CHAPTER XXXVIII
Salathiel and the Pirate Captain
Spies
But the delusion was short-lived; my voice broke the spell, and perhaps the consciousness of their idle alarm increased their rage. “Spies!” was then the outcry, and this dreaded sound brought from beds and tables the whole band. It was in vain that I attempted to speak; the mob have no ears, whether in cities or caves, and we were dragged forward to undergo our examination. Yet what was to be done in the midst of a host of tongues, all questioning, accusing, and swearing together?
Some were ready to take every star of heaven to witness that we were a pair of Paphlagonian pilots, and the identical ones hired to run two of their ships aground, by which the best expedition of the year was undone. Others knew us to have been in the regular pay of the procurator, and the means of betraying their last captain to the ax. But the majority honored us with the character of simple thieves, who had taken advantage of their absence to plunder the baggage.
The question next arose, “How we could have got in?” and for the first time the carousers thought of their sentinel.
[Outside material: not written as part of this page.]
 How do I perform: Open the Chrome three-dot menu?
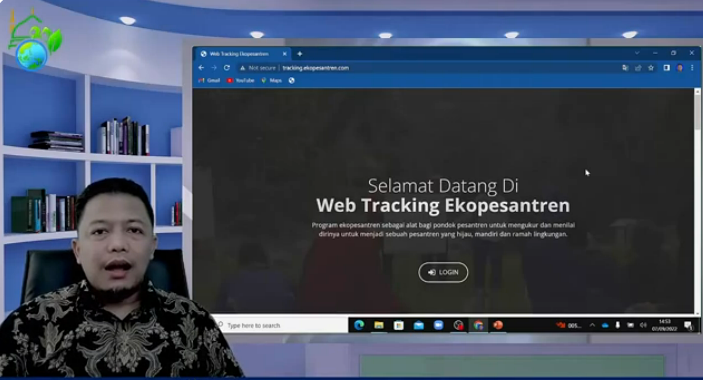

I told them what I had seen. They poured into his chamber, and their suspicions were fixed in inexorable reality: “We had murdered him.” The speediest death for us was now the only consideration. Every man had his proposal, and never were more curious varieties of escape from this evil world offered to two wretches already weary of it; but the Arab’s voice carried the point. “He disliked seeing men tossed into the fire; ropes were too useful, and the sword was too honorable to be employed on rogues. But as by water we came, by water we should go.” The sentence was received with a shout; and amid laughter, furious cries, and threats of vengeance, we were dragged to the mouth of the cave.
The Arrival of the Captain
There was a new scene. The tempest was appalling. The waves burst into the anchorage in huge heaps, dashing sheets of foam up to its roof. The wind volleyed in gusts, that took the strongest off their feet; the galleys at anchor were tossed as if they were so many weeds on the surface of the water. Lamps and torches were useless, and the only light was from the funereal gleam of the billows, and the sheets of sulfurous fire that fell upon the turbulence of ocean beyond. Even the hardy forms round me were startled, and I took advantage of a furious gust that swung us all aside, to struggle from their grasp, and seizing a pike, fight for my life. Jubal seconded me with the boldness that no decay could exhaust, and setting our backs to the rocks, we for a while baffled our executioners. But this could not last against such numbers. Our pikes were broken; we were hemmed in, and finally dragged again to the mouth of the cavern, that with its foam and the howl of the tumbling billows looked like the jaws of some huge monster ready for its prey.
Bruised and overpowered, I was on the point of denying my murderers their last indulgence, and plunging headlong, when a trumpet sounded. The pirates loosed their hold, and in a few minutes a large galley with all her oars broken and every sail torn to fragments shot by the mouth of the cavern. A joyous cry of, “The captain! the captain!” echoed through the vaults. The galley, disabled by the storm, tacked several times before she could make the entrance; but at length, by a masterly maneuver, she was brought round, and darted right in on the top of a mountainous billow. Before she touched the ground, the captain had leaped into the arms of the band, who received him with shouts. His quick eye fell upon us at once, and he demanded fiercely what we were. “Spies and thieves” was the general reply.
“Spies!” he repeated, looking contemptuously at our habiliments—“impossible. Thieves, very likely, and very beggarly ones.”